How about BKNR? (http://bknr.net).
Persistence for CLOS classes/instances, implemented entirely in lisp
(no separate database backend).
The website looks more polished than other persistence libs (elephant
excepted), documentation is not bad, and it seems to be used
successfully by several websites.
Does anyone have any experience with it?
From: fortunatus on
On Mar 8, 2:24 pm, "Captain Obvious" <udode...(a)users.sourceforge.net>
wrote:
>  f> I assume by "Lisp processes" you are referring to threads in one Lisp
>  f> image, rather than running multiple Lisp images?
>
> No, I'm not referring to threads. Pinning threads is very unlikely to have
> any effects on race conditions.
>
> All threads in a Lisp image share same address space (state), and race
> conditions happen when more than one thread tries to change same piece of
> state, or one thread is reading while another is writing or something like
> that.


Good point.


> The idea is to pin whole Lisp process (image) to one CPU so that whole
> process can do only one thing at a time.


Meaning all the threads of the Lisp image must then share the same CPU
- helping with race conditions since none will really be concurrent.

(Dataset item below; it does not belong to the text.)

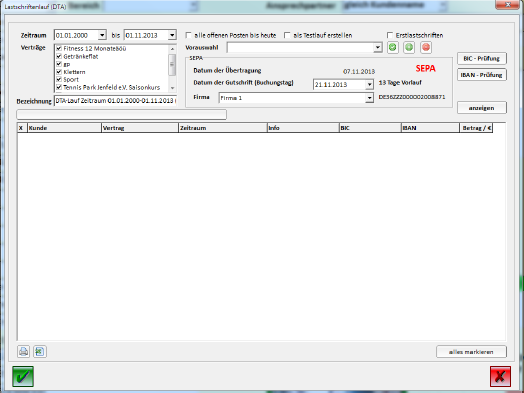This screenshot has width=524, height=393.
Task: Click the green plus Vorauswahl icon
Action: point(409,47)
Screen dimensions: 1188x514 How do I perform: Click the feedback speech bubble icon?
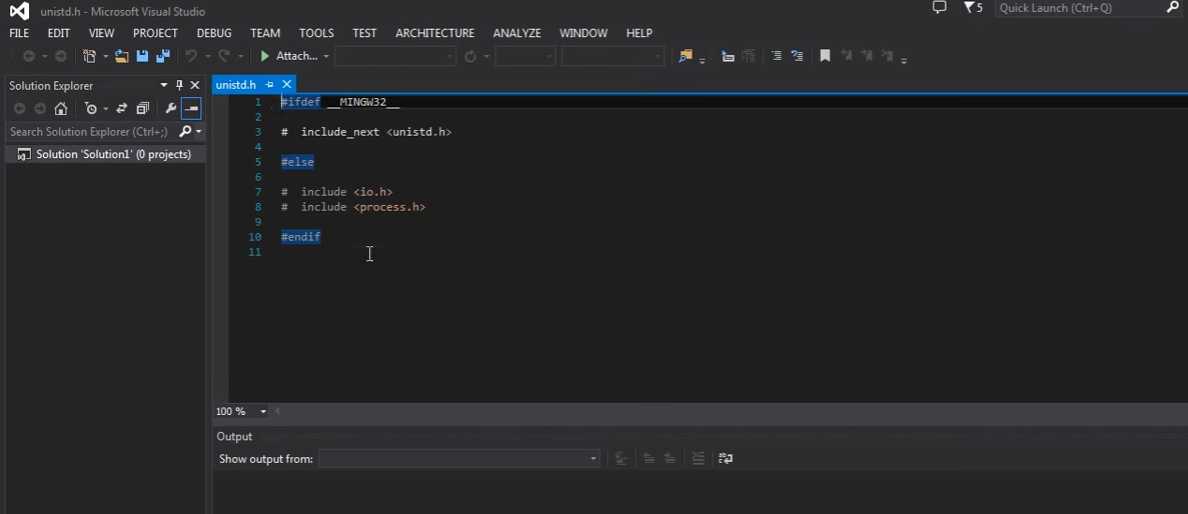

>  f> Can you give an example for a particular Lisp implemtation (I'm
>  f>  hoping SBCL or CLISP...) or point a manual page?
>
> Check your OS manual. On Linux each thread has a processes ID, and you can
> use sched_setaffinity()  on it.
> For example, ...


Thanks! That's the key - makes perfect sense. Thanks for example!
From: Stefan Nobis on
"Captain Obvious" <udodenko(a)users.sourceforge.net> writes:

> All threads in a Lisp image share same address space (state), and
> race conditions happen when more than one thread tries to change
> same piece of state, or one thread is reading while another is
> writing or something like that. The idea is to pin whole Lisp
> process (image) to one CPU so that whole process can do only one
> thing at a time.

I don't see how pinning the whole process to one CPU will help
here. Even if you don't have real parallel execution you still have to
deal with concurrency. Thread A could be interrupted in the middle of
its state changing operation and the thread B that tries to read this
state could be scheduled.

And, by the way, why use multiple threads and then restrict yourself
arbitrarily, abandoning the most interesting advantage of
multithreading (namely parallel execution)?

--
Stefan.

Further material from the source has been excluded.